### GOAL
Shift every coordinate in the answers of the lines below by adding 58 to each number, and write out all the lines again with their requests included but without the pictures.

* Start *

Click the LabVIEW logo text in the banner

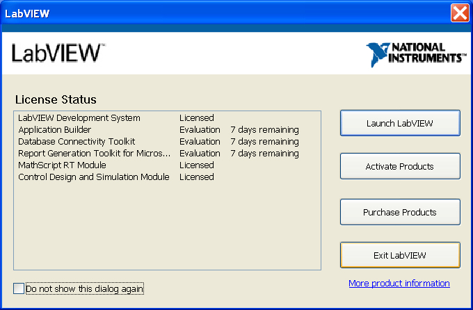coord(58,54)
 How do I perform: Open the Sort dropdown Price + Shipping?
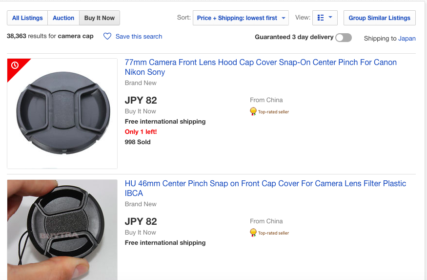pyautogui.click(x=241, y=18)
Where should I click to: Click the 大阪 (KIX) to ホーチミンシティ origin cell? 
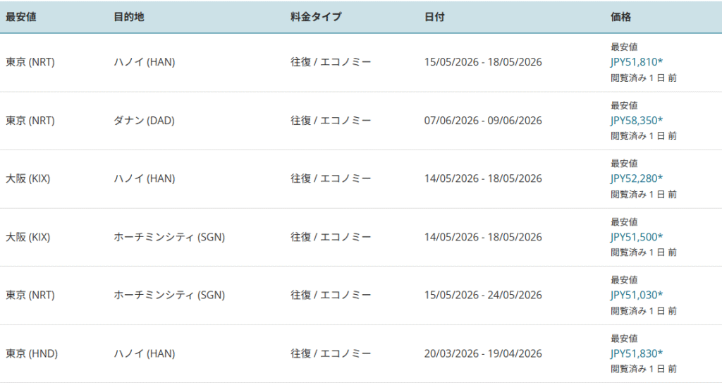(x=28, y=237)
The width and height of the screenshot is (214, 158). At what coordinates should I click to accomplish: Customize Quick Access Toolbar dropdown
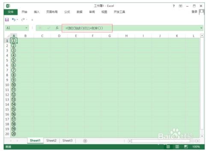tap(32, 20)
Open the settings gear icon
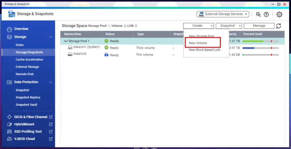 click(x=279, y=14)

* End *

### OUTPUT OF THE EXERCISE
Click the LabVIEW logo text in the banner

coord(116,112)
 How do I perform: Open the Sort dropdown Price + Shipping?
pyautogui.click(x=299, y=76)
Where should I click to: Click the 大阪 (KIX) to ホーチミンシティ origin cell? 
(x=86, y=295)
The width and height of the screenshot is (214, 158). At what coordinates should I click to accomplish: Customize Quick Access Toolbar dropdown
tap(90, 78)
Open the settings gear icon
 click(x=337, y=72)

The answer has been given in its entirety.